I do not know what it is called, but I am calling it a “publishing host.” Basically, I am looking for websites that let you publish writing content like blogs, essays, articles, stories, etc.
Something like Medium or whatever, but privacy-respecting. I don’t want to just see suggestions right off the bat. I would preferably like a justification for why that suggestion is privacy-respecting.
Important things to consider:
Privacy-respecting
Protects content
I’m not entirely sure how this works. @novisin mentioned here about being concerned with keeping their graphic design licensed/copyrighted, so I hope to also keep my writing similarly protected.
I want to be able to reach people who are using search engines.
Cheap pricing, if not free
Long, trustworthy history
Works well with markdown
Compatible with custom domains
Here are some things I looked at but either haven’t thoroughly examined or am asking for crowd-sourced help on whether they are good options (I am not suggesting them):
If you’re comfortable with markdown and can manoever a bit of coding, I would recommend using a simple framework like Jekyll, Hugo or AstroJS.
Once you understood how the whole thing works, you can build it locally with a quick command and it will spit regular HTML + CSS files. Then, any kind of platform will host those files for free (because they are static).
Few popular names in the web development community to host such assets for the free:
Or you could maybe pay 2$/m for a cheap VPS[1] and then have some server like Apache/Nginx/Caddy to deliver the static assets just like the 4 platforms above are doing for you.

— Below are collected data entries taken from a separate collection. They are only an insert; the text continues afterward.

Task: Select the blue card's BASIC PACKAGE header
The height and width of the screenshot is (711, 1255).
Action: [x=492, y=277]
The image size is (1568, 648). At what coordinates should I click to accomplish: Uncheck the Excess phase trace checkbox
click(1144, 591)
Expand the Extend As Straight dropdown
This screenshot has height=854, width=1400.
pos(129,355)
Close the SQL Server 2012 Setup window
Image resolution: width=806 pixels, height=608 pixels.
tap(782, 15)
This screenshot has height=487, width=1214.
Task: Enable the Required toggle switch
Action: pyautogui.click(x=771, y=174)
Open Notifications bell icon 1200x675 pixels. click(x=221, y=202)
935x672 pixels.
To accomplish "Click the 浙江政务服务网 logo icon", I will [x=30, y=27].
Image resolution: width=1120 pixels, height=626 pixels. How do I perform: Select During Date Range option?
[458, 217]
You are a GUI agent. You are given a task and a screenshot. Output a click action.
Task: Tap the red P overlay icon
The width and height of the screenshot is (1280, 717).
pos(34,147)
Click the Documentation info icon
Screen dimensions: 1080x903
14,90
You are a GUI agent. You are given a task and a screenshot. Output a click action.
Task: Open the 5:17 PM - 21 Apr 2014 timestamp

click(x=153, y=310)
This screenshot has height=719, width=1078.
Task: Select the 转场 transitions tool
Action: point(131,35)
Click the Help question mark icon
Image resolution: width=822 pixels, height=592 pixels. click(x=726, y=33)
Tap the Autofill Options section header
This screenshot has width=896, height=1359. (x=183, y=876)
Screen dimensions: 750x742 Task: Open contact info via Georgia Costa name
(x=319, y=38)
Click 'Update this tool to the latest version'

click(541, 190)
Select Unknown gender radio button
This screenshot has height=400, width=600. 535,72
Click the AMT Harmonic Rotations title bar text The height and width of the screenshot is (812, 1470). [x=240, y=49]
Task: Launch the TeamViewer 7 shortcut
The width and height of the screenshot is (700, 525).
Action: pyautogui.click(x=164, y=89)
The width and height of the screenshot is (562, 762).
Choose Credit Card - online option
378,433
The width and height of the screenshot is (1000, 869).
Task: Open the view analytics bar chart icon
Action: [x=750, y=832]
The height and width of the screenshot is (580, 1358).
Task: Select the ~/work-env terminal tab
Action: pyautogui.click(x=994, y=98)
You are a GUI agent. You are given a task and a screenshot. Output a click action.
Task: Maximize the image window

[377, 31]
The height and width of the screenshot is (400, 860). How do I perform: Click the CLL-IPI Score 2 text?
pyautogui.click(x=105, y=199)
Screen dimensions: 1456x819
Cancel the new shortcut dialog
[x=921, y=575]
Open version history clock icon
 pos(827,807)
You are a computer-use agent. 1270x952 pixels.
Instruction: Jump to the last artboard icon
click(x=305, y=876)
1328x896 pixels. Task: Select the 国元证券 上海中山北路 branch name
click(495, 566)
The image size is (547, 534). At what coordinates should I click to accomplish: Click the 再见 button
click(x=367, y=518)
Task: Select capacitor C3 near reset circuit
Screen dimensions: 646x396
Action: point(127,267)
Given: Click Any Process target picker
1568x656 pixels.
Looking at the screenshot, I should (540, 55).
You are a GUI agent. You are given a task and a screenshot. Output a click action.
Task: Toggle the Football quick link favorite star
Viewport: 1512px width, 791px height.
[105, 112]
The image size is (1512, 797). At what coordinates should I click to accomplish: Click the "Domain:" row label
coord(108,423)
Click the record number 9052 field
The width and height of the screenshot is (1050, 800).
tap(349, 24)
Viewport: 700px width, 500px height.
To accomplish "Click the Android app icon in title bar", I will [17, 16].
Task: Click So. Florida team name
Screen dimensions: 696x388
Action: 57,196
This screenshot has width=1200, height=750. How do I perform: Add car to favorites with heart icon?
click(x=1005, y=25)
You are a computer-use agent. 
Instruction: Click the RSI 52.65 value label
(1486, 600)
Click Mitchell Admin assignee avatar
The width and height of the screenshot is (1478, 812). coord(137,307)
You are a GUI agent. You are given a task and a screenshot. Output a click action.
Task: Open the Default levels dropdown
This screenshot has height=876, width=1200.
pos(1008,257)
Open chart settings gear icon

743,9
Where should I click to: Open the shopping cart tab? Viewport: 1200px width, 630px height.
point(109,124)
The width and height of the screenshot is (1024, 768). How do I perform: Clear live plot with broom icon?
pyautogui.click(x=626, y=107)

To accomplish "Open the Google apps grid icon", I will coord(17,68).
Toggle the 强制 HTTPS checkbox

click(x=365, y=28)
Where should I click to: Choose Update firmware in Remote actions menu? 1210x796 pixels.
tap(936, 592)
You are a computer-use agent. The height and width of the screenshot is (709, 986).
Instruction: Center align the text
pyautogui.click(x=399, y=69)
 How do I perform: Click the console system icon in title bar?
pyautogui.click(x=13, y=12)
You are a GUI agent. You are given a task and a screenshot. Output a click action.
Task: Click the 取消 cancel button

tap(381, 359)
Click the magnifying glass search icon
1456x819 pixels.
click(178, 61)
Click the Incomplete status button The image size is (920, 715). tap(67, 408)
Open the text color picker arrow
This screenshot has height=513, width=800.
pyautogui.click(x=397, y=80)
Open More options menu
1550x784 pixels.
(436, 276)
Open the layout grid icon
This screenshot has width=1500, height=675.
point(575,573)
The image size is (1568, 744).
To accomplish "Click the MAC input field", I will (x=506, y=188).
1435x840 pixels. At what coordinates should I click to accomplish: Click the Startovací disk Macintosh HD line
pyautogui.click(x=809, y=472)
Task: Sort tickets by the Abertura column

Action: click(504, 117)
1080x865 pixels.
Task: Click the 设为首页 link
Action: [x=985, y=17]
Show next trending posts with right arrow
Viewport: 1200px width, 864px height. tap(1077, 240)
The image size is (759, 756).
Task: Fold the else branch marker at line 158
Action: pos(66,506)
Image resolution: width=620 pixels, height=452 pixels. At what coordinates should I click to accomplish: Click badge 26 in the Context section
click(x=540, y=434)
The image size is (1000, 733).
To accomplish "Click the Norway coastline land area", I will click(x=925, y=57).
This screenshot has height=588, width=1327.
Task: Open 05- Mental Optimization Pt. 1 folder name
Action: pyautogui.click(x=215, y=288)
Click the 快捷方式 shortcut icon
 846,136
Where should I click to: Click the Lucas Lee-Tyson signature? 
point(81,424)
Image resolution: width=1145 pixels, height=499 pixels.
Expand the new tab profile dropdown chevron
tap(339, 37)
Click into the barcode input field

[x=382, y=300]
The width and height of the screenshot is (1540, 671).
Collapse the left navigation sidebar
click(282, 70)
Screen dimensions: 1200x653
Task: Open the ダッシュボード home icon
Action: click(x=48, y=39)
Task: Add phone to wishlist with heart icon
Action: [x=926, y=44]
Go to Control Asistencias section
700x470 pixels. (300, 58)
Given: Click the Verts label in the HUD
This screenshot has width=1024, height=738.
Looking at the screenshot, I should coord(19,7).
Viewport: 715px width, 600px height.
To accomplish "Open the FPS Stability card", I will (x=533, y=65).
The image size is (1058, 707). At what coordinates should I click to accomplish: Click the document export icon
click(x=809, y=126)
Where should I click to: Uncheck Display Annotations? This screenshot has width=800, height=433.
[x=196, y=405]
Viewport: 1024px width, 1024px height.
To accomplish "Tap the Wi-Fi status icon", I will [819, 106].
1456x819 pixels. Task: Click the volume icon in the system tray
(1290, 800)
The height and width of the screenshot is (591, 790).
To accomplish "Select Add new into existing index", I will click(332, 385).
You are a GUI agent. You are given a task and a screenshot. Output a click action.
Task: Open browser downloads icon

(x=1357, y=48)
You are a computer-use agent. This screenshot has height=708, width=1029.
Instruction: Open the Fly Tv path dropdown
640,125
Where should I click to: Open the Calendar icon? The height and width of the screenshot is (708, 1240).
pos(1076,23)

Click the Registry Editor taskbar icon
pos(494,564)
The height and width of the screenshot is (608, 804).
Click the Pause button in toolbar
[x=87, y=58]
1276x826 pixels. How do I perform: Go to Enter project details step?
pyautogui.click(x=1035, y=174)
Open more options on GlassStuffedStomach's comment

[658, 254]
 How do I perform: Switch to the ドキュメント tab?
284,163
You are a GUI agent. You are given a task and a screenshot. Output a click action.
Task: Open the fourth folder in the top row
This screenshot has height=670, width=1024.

Why I recommend those and not something like Substack/Medium/Ghost etc is the fact that you’ll be the owner of your content from A to Z.
More friction and learning curve to get started for sure, but some YT videos/blog reading can probably get you there and once setup, it will be a thing set in stone that rarely breaks and with no platform BS down the line.
As of why it’s privacy respecting to proceed this way?
Mostly because the files will be regular HTML + CSS files with no telemetry or scripts running.
The platforms hosting it could have some tracking but this is where you could go next level and host it on Tor if you really want to go deep. Ownership and something simple would be a good start.
@ybceo just followed that path recently to provide a product that is on a healthy stack, if you want to read more on the topic hop on that specific thread (will be a bit more technical tho).
Let’s see if my proposition checks all the boxes:
privacy-respecting: yes, the generated output from Hugo/Astro etc will not be coming with any fluff
protects content: yes? If you don’t host the latest Marvel movie in 4k, there is no reason for the VPS provider (or Netlify etc) to take it down. One of the benefits of owning the thing. Just don’t share/distribute things that you obviously don’t have the rights for and you should be clear. If you’re putting an image/photo that has some IP, mention the author and you’re clear?
secure: static files do not have anything like a server running, so it is by default secure just like a .txt file can’t run malicious code same goes for HTML/CSS.
not just a neat little project run by individuals: HTML/CSS are Web standards and they will be here to stay probably for at least the next 50 years or so. As for the host for the static files, you can hop from one to the other it’s not a big deal, the only thing that will change is the UI on how to upload your files. But again, you can also rent a VPS.
SEO-friendly: HTML is the best thing for SEO ever, runtime client-side JavaScript is the bane of it. Hence you’re good here too. You can even go further and export your Markdown into an additional RSS/LLM feed to reach even more people.
Cheap pricing, if not free: 0$ for platforms (Cloudflare Pages even allows unlimited bandwidth in case you go viral and host lots of images) or 2$ if you want a DIY VPS
Long, trustworthy history: SSG frameworks (Jekyll etc) are doing something basic and are not new in the industry, probably will continue to exist for a long time to come too. In case one of them dies, you can always export your style + markdown into another one because .md files are also an open standard spec, just don’t add too many framework specific things to it.
Works well with markdown: most of those are markdown-first but can also take raw HTML in, so yes
Compatible with custom domains: most platforms will allow you to configure your domain and point your assets to your website yes (also handle the HTTPS certificate and other things for you). A VPS can also do that ofc.